Adapter Snicket, ce défi

Lire Les orphelins Baudelaire, c’est se confronter à une écriture très particulière et riche. Des jeux de mots, des références culturelles, du brisage de quatrième mur, une ironie omniprésente, des jeux sur l’objet livre (la répétition sur une page des « jamais » dans Le Laboratoire aux serpents, par exemple)… sont autant de particularités propres au format texte qu’il est difficile, sinon impossible, de transposer à l’écran.

Ainsi, lors de l’adaptation cinématographique, toute l’ironie de l’écriture passait à la trappe, rendant le film extrêmement triste (après, le pitch de départ n’est pas très joyeux, il faut l’avouer).
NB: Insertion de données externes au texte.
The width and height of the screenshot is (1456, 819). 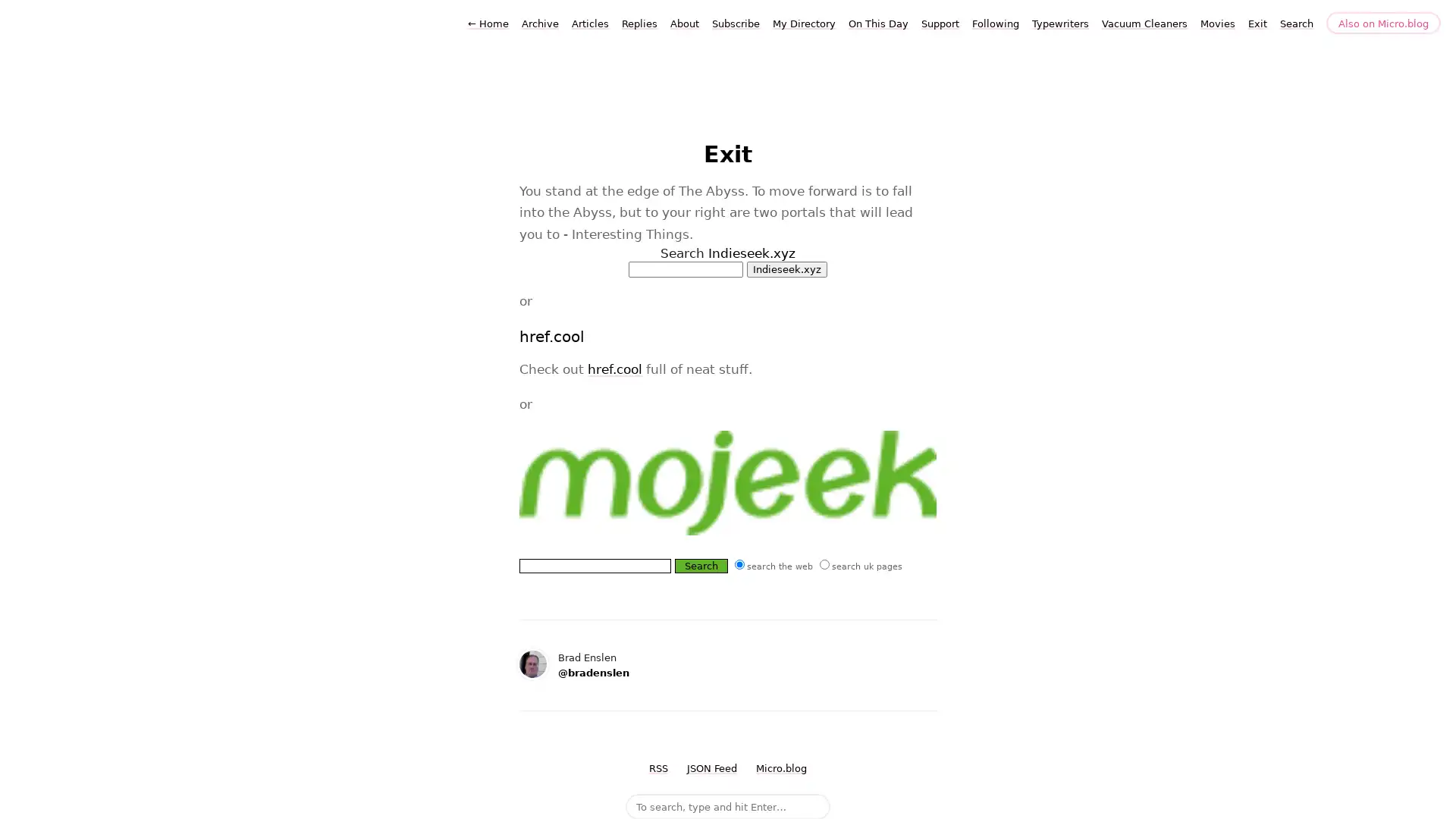 I want to click on Search, so click(x=701, y=565).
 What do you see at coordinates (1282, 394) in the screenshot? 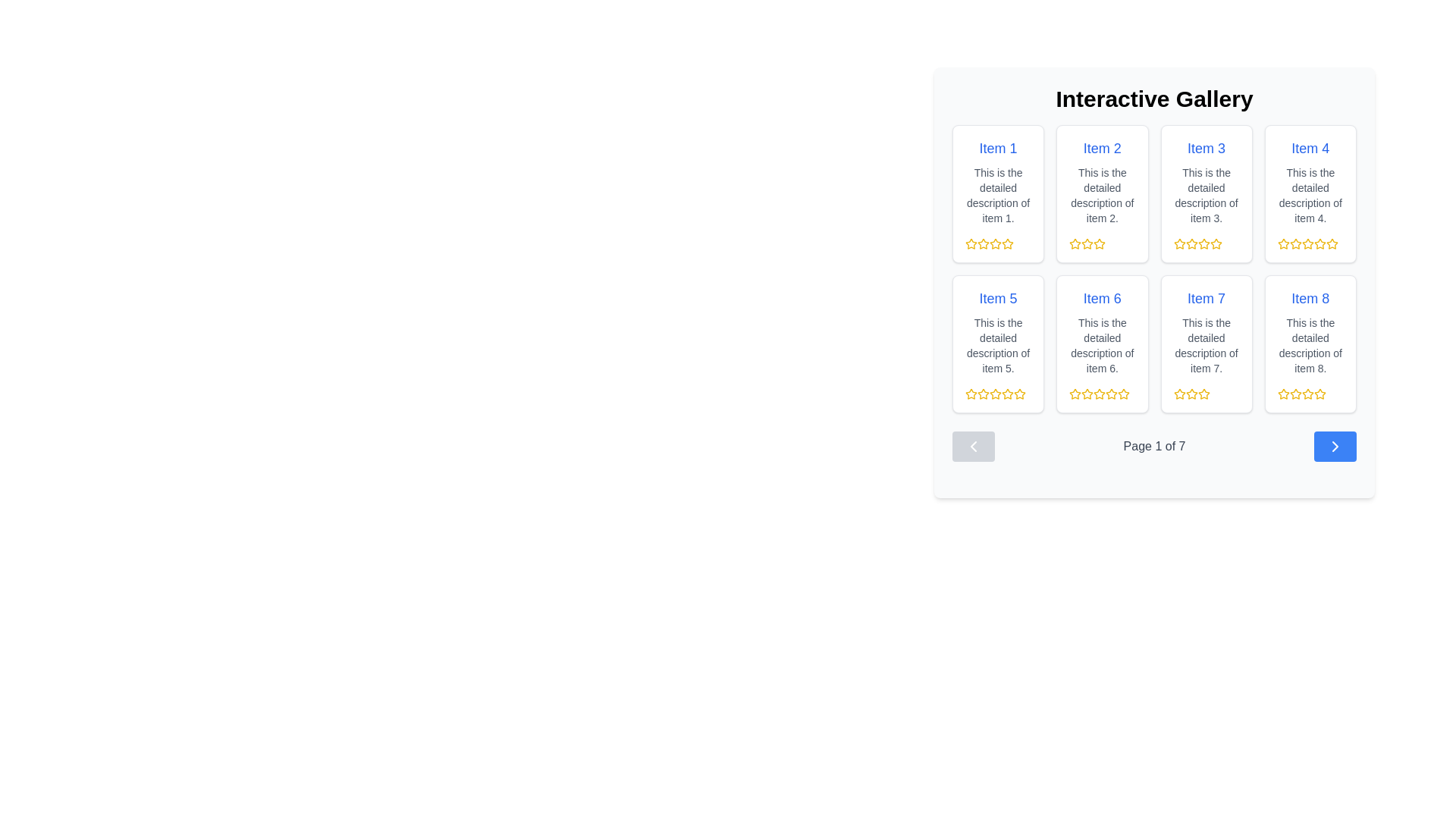
I see `the first star icon in the rating system located under the eighth item in the gallery` at bounding box center [1282, 394].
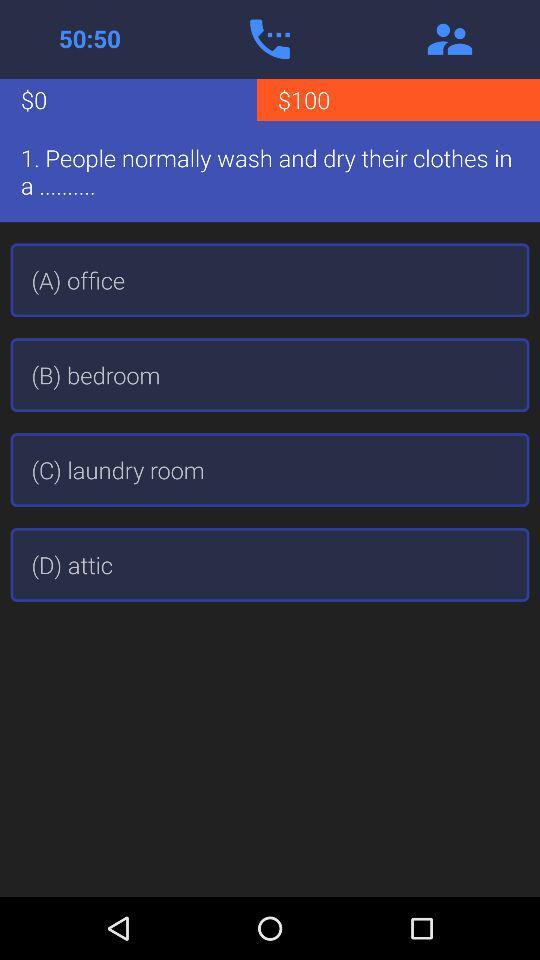 This screenshot has width=540, height=960. Describe the element at coordinates (270, 279) in the screenshot. I see `item below 1 people normally` at that location.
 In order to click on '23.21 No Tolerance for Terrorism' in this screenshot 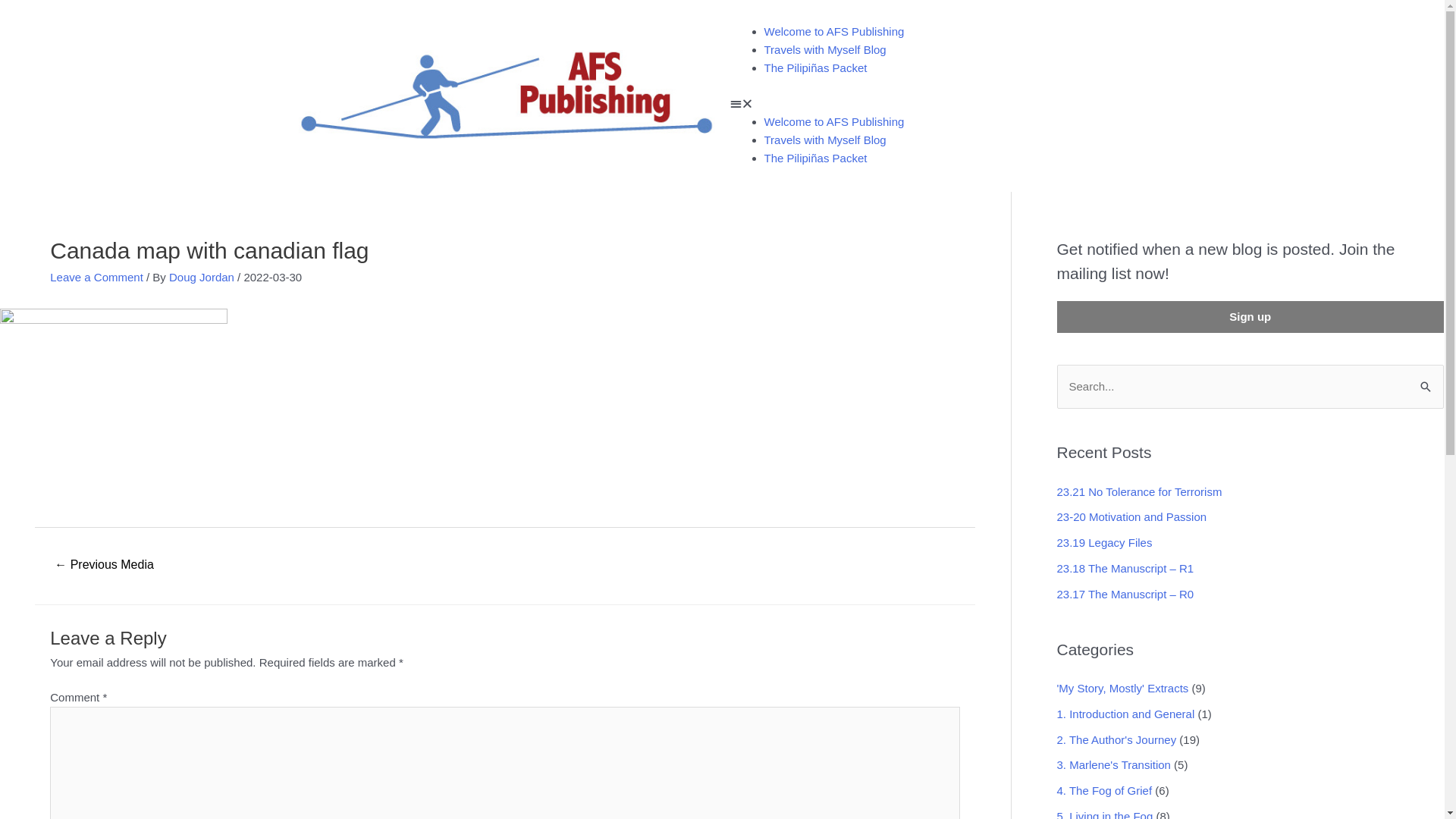, I will do `click(1056, 491)`.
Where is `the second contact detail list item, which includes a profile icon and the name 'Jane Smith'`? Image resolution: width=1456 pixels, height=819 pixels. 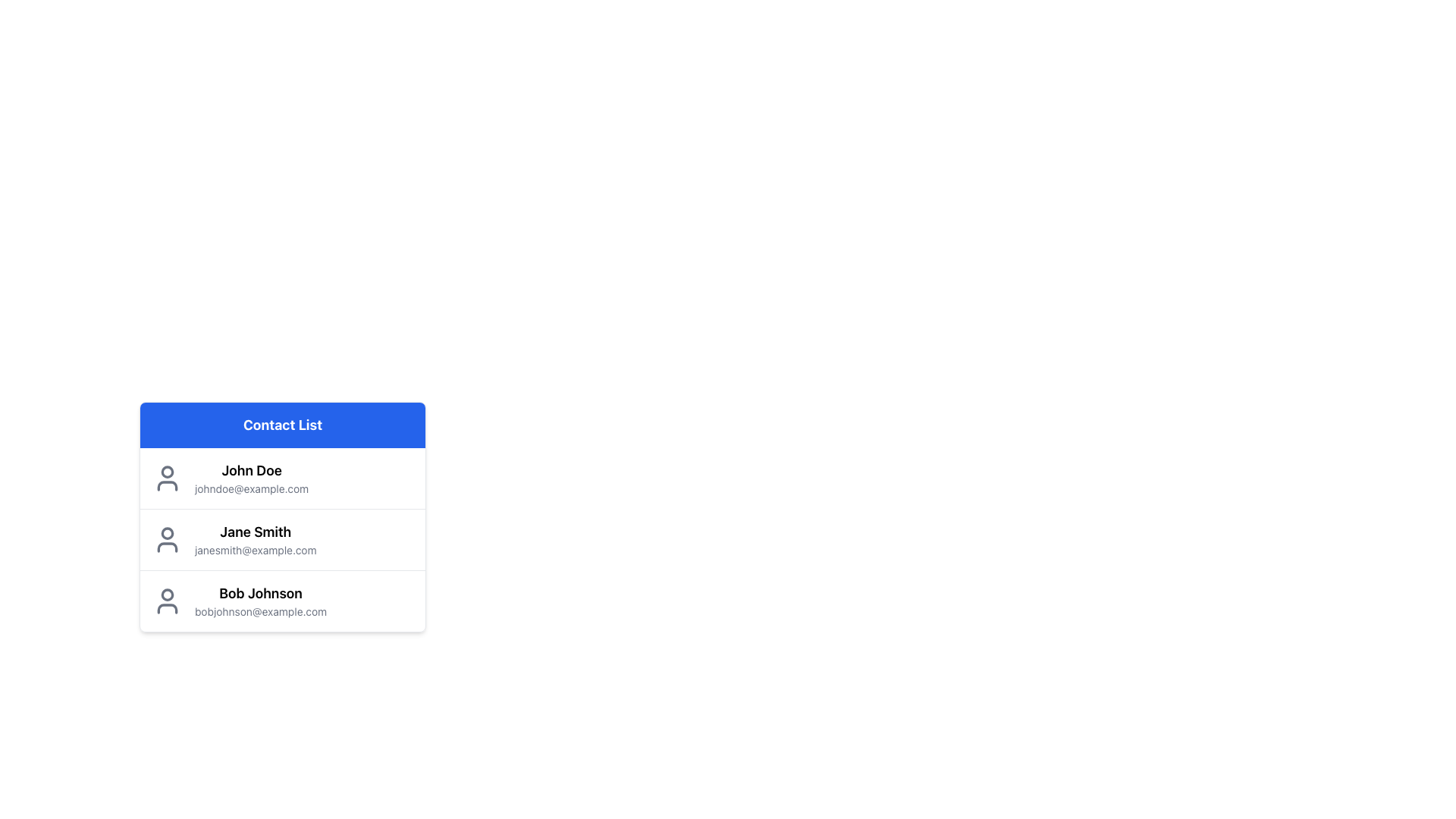
the second contact detail list item, which includes a profile icon and the name 'Jane Smith' is located at coordinates (283, 558).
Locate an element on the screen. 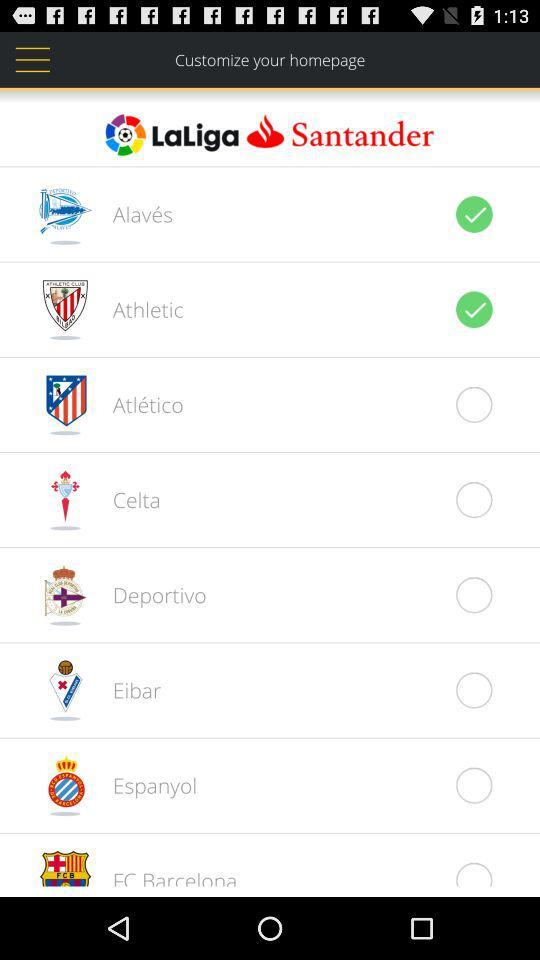 Image resolution: width=540 pixels, height=960 pixels. the espanyol item is located at coordinates (143, 785).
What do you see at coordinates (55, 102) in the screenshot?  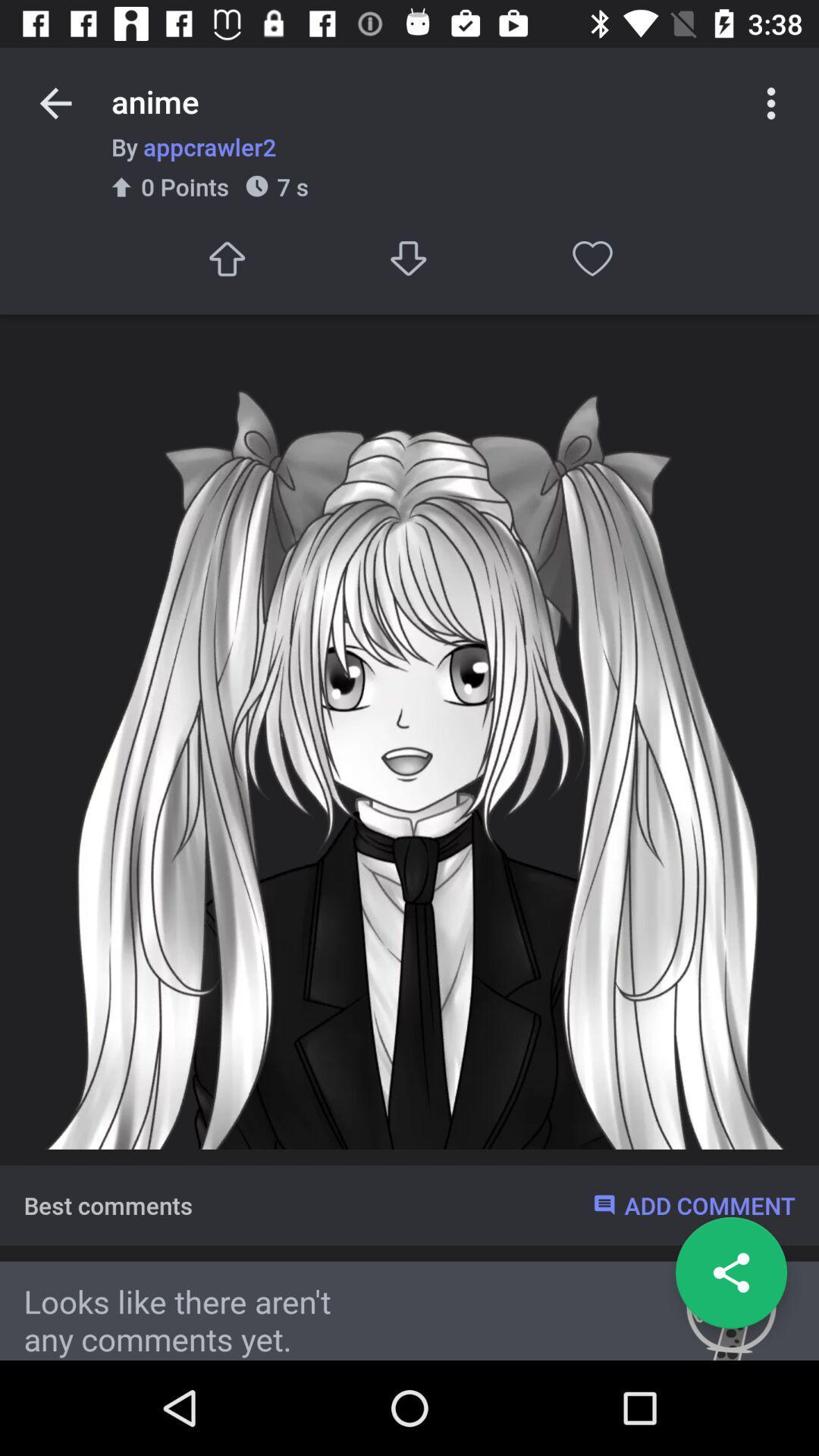 I see `go back` at bounding box center [55, 102].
Il fallait trouver l’équilibre entre l’émotion pure et l’ironie des situations dans lesquelles se trouvent parfois les enfants, surtout face à des adultes… un peu bouchés. Ainsi, si le film était très joli visuellement, il tombait dans une esthétique gothique un peu trop lourde et un pathos malvenu.

La série a fait un excellent travail pour reprendre les ingrédients qui font l’originalité de l’écriture de Snicket, y compris ce que certaines personnes peuvent trouver grotesque, comme les répétitions. Ainsi, à chaque épisode, Lemony Snicket se présente aux spectateurs qui savent très bien qui il est depuis le premier épisode, ce qui peut ennuyer certain·e·s. Mais c’est tout simplement une transposition des quatrièmes de couverture de chaque livre où l’auteur parle de lui au lectorat qui le suit parfois depuis douze tomes. Les références culturelles persistent et sont nombreuses, même si elles diffèrent bien souvent de celles des ouvrages. On a pu apprécier les références à Sonic Youth, Pink Floyd mais également Haruki Murakami ou James Brown (avec un magnifique numéro musical de Neil Patrick Harris).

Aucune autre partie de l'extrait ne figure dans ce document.